Demikian disampaikan Harris, Kepala Balai Besar Survei dan Pengujian Ketenagalistrikan Energi Baru Terbarukan Konservasi Energi Kementerian ESDM saat menjadi panelis seminar bertajuk “Masa Depan Bisnis Energi Baru dan Terbarukan di Indonesia” yang digelar oleh SBM ITB pada Jumat (16/5). Pemerintah, kata Harris, telah mencanangkan strategi memenuhi kebutuhan energi tersebut sembari menjaga komitmen Emisi Nol Bersih pada 2060 dengan mengembangkan energi baru dan terbarukan, pembuatan sumber energi yang baru, elektrifikasi, dan penerapan efisiensi pada energi.

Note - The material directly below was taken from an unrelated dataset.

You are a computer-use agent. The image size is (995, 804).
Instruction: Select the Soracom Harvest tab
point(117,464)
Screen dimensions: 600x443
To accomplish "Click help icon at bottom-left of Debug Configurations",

Sumber energi baru yang akan digunakan terdiri dari nuklir, hidrogen, dan unsur lain. Optimalisasi juga dilakukan dengan pengembangan energi surya, angin, dan hidrogen yang sudah tersebar di wilayah Indonesia; mengakselerasi panas bumi sebagai pembangkit; melaksanakan Program Strategis Bioenergi yang sudah diuji di sektor otomotif dan sektor non-otomotif; dan pengembangan hidrogen dan amonia nasional dengan cara implementasi pada Strategi Hidrogen Nasional.

Panelis berikutnya, Mustopa Patapa, pendiri Kulaku Indonesia, mempromosikan penggunaan kelapa sebagai sumber daya baru untuk alternatif dalam mengurangi limbah pertanian. Kulaku telah membuat produk dengan sumber daya dari kelapa. 

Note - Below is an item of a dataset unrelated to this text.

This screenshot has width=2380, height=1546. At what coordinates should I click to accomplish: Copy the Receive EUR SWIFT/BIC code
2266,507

Produknya adalah minyak kelapa, bubuk santan, air pembakaran, dan briket. Pembuatan produk tersebut berasal dari pendekatan yang lebih berkelanjutan dan memperhatikan konsumen dan industri pertanian. Kulaku dapat membangun ekosistem untuk meningkatkan kualitas pada industri kelapa, khususnya pada petani kelapa sebagai penerima manfaat.

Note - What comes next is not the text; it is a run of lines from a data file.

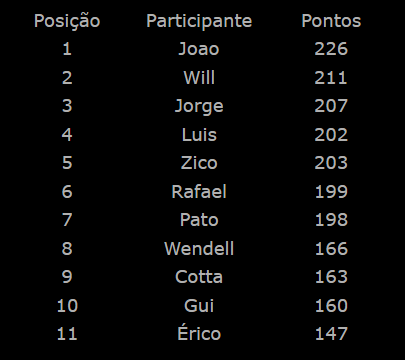Select participant name Rafael

click(x=199, y=192)
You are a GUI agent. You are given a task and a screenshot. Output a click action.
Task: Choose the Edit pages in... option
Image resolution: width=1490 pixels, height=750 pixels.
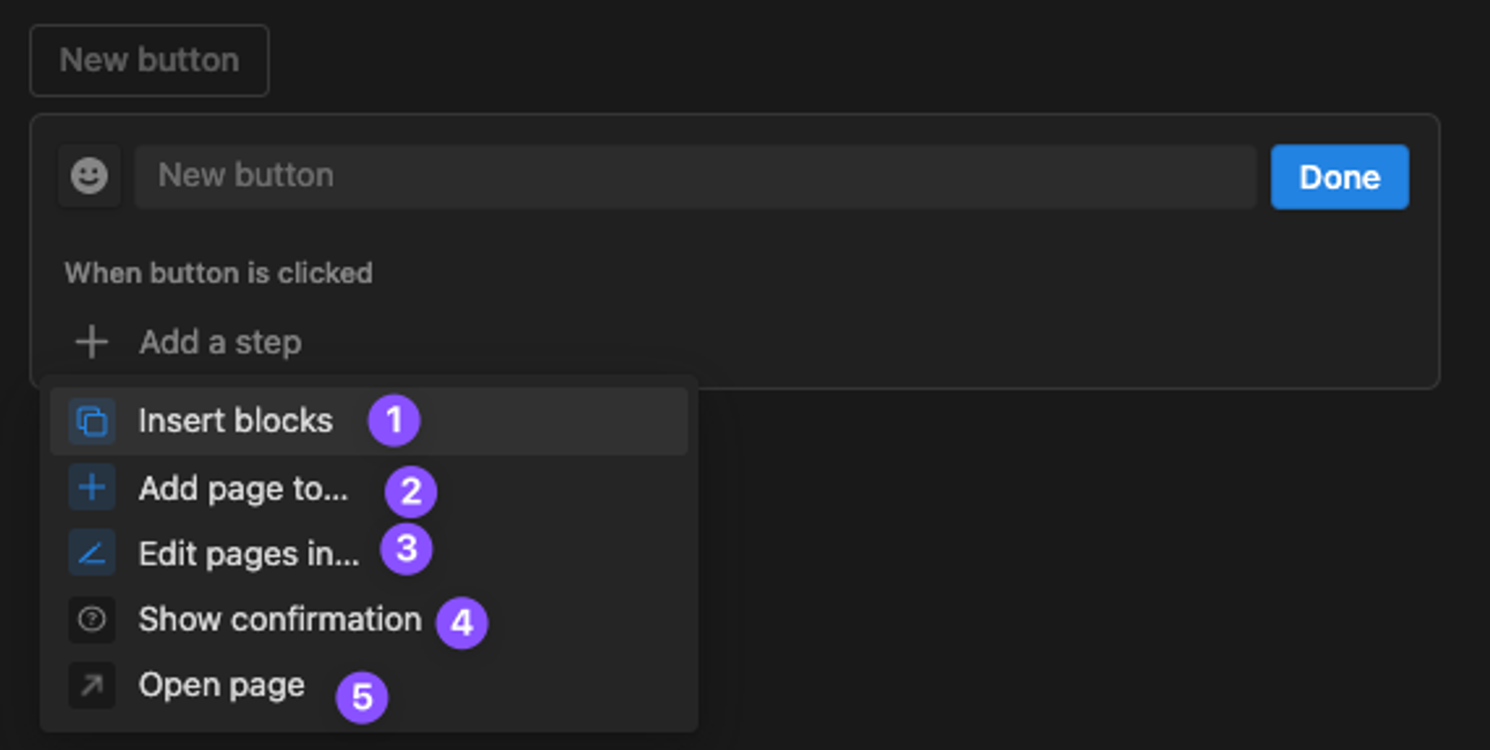pos(248,554)
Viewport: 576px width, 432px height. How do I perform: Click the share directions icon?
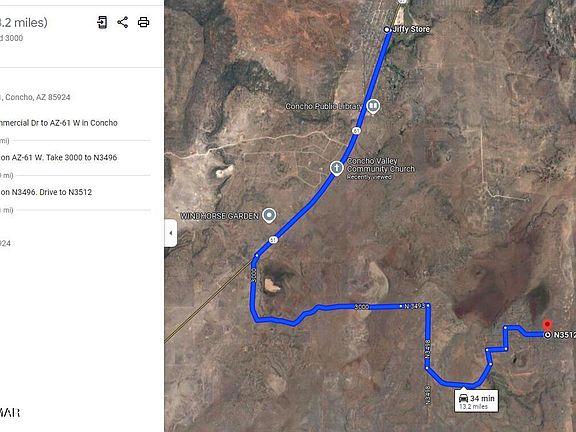coord(123,22)
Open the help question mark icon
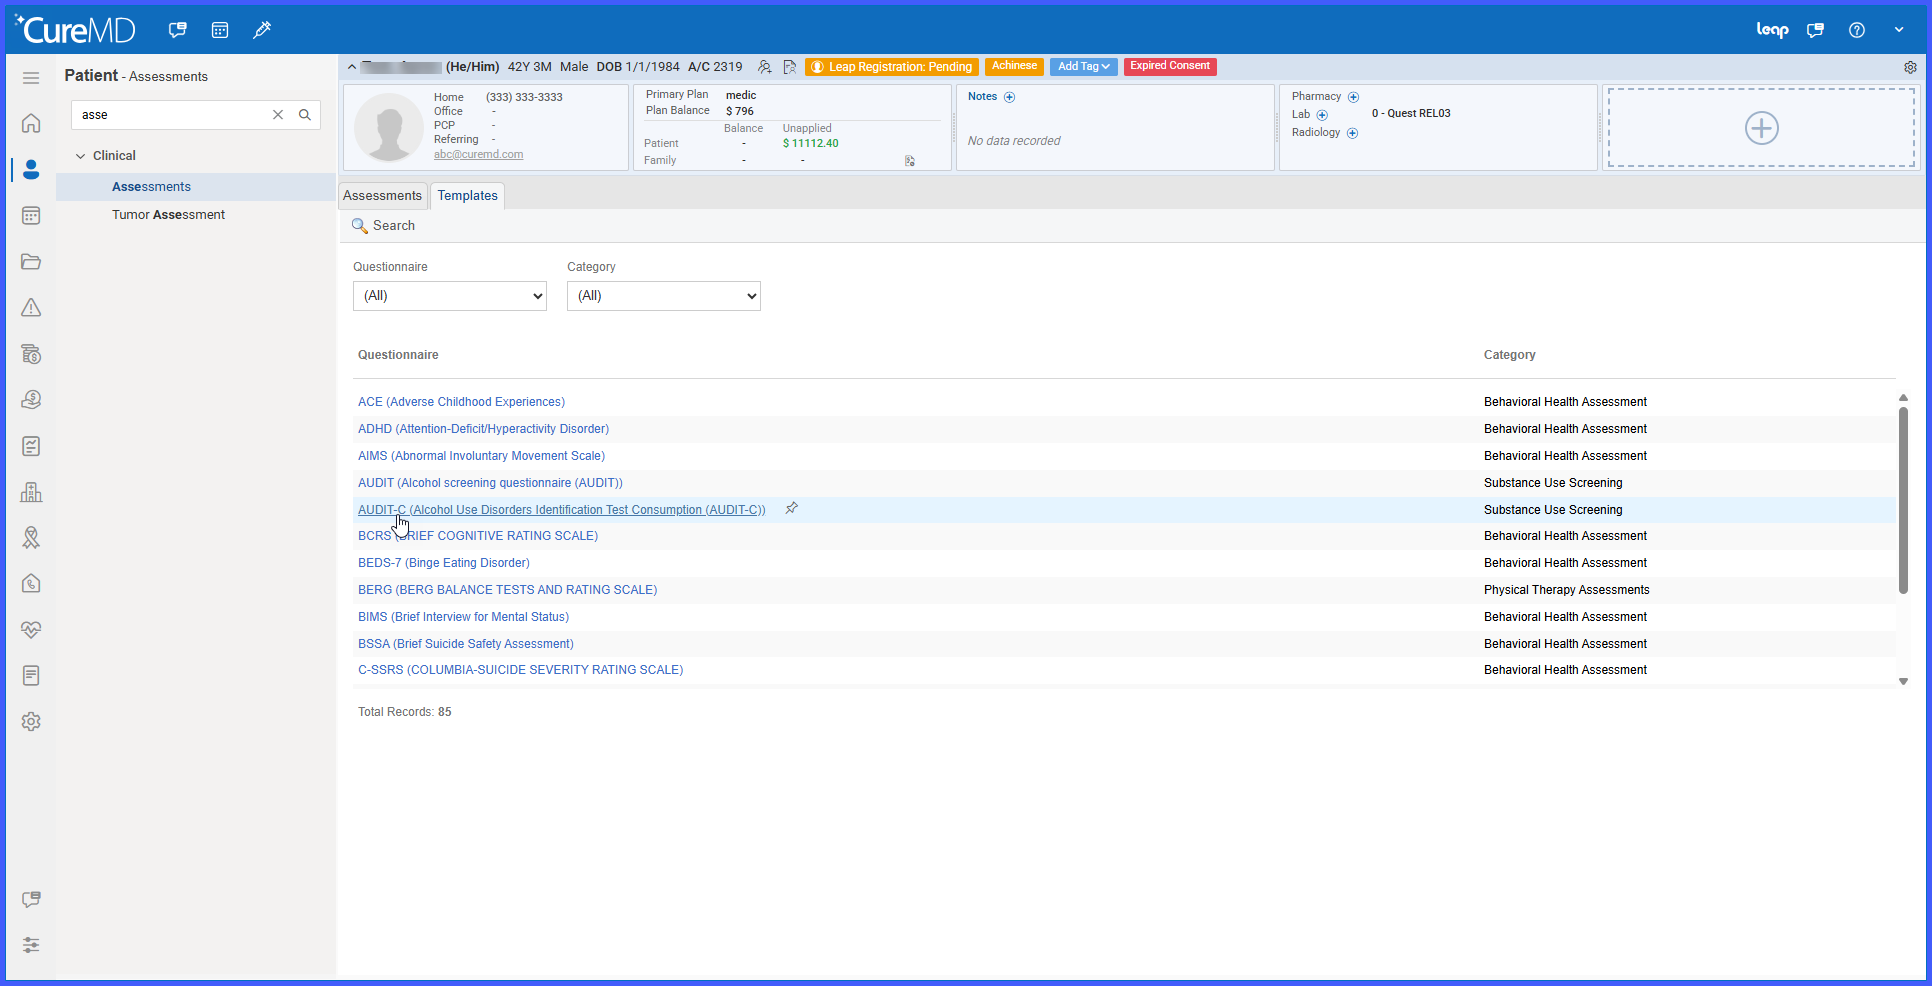 click(x=1856, y=30)
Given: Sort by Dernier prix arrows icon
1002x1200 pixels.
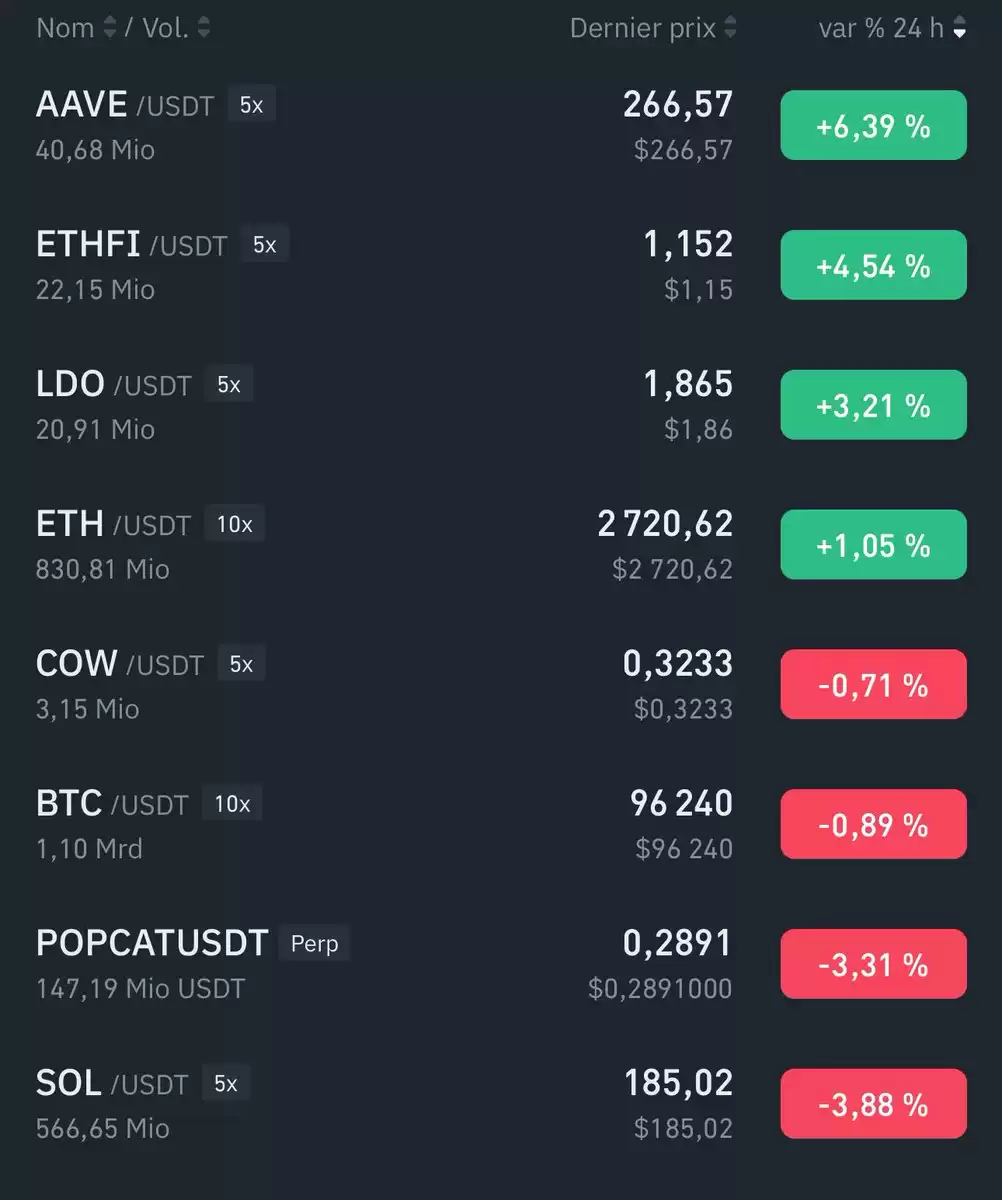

Sementara itu, Direktur Pelaksana dan Ketua Negara Shell di Vietnam, Andreas Pradhana, yang turut menjadi panelis menyatakan, dalam mengembangkan energi baru dan terbarukan, dibutuhkan kepemimpinan yang berorientasi pada dampak. Pola manajemen dan kepemimpinan harus diperhatikan supaya dampak pengelolaan yang dihasilkan terasa bagi pihak penerima. 

Pola kepemimpinan tersebut harus memperhatikan aspek secara internal dan eksternal. Secara internal, bagaimana seorang pemimpin dapat mempercayai dan mengetahui individu, pihak, atau program yang terkait. Secara eksternal, pemimpin harus memperhatikan sifat, prestasi, dan dampak yang akan dirasa kepada pihak yang terlibat. Pemimpin yang berorientasi pada dampak tidak hanya fokus pada proses yang berjalan, tetapi juga pada bagaimana tindakan mereka memengaruhi pihak lain, organisasi terkait, atau masyarakat dalam skala luas.